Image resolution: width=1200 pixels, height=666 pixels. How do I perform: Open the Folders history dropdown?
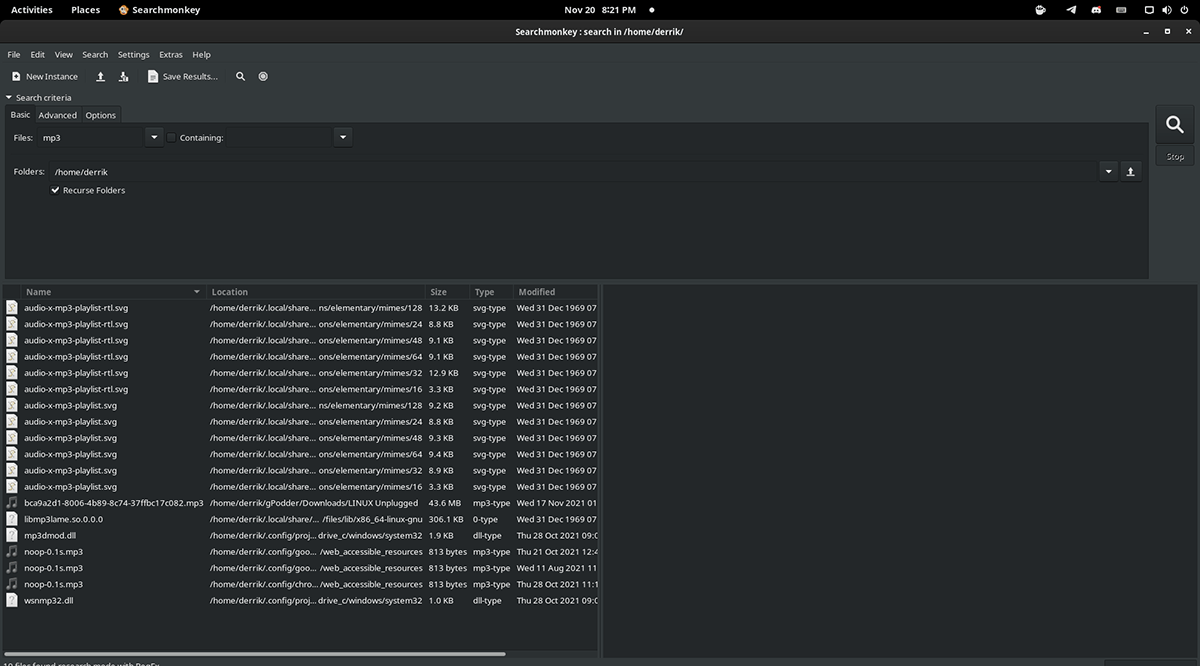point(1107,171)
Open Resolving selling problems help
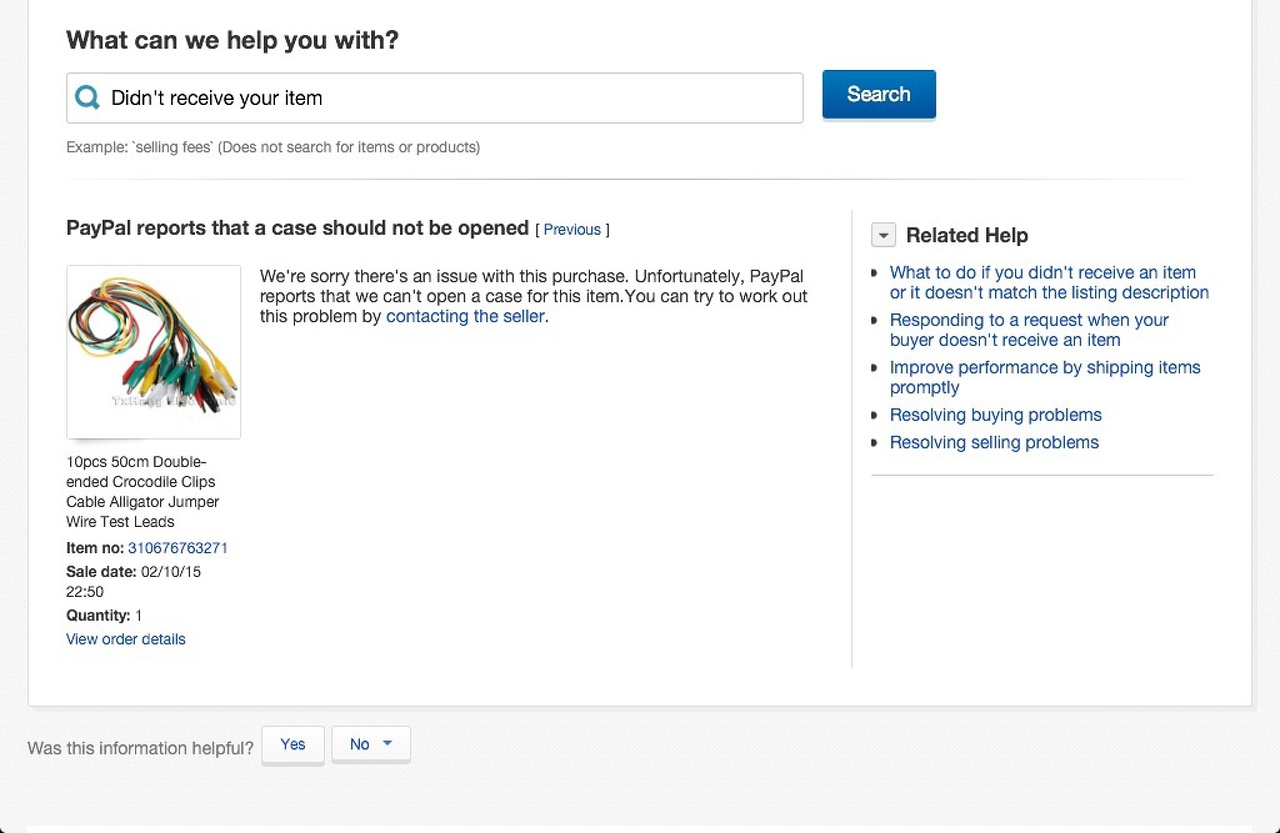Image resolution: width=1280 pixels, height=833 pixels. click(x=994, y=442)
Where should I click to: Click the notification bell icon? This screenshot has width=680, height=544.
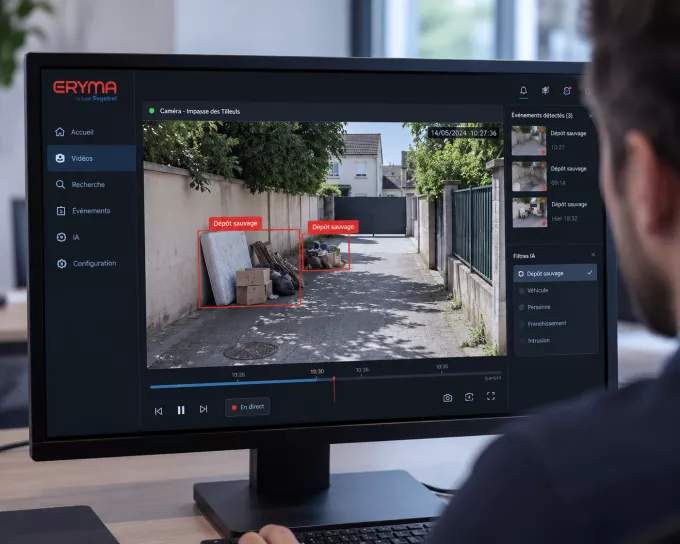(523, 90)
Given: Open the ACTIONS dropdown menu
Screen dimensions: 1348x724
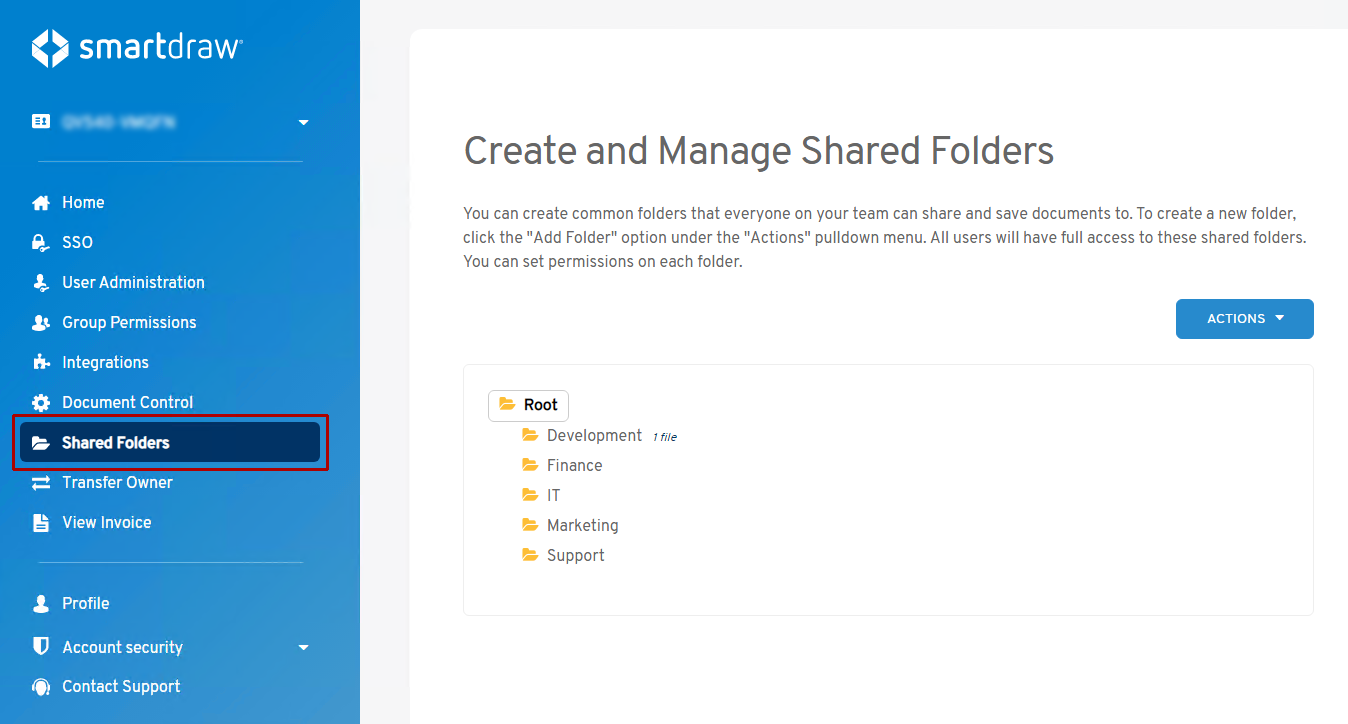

————

EXERCISE OBJECTIVE: No pictures should appear in the copy. Reproduce exactly the lines from the line containing "Given: Open the ACTIONS dropdown menu" through the last line of the data, inclusive.

EXPECTED ANSWER:
Given: Open the ACTIONS dropdown menu
Screen dimensions: 1348x724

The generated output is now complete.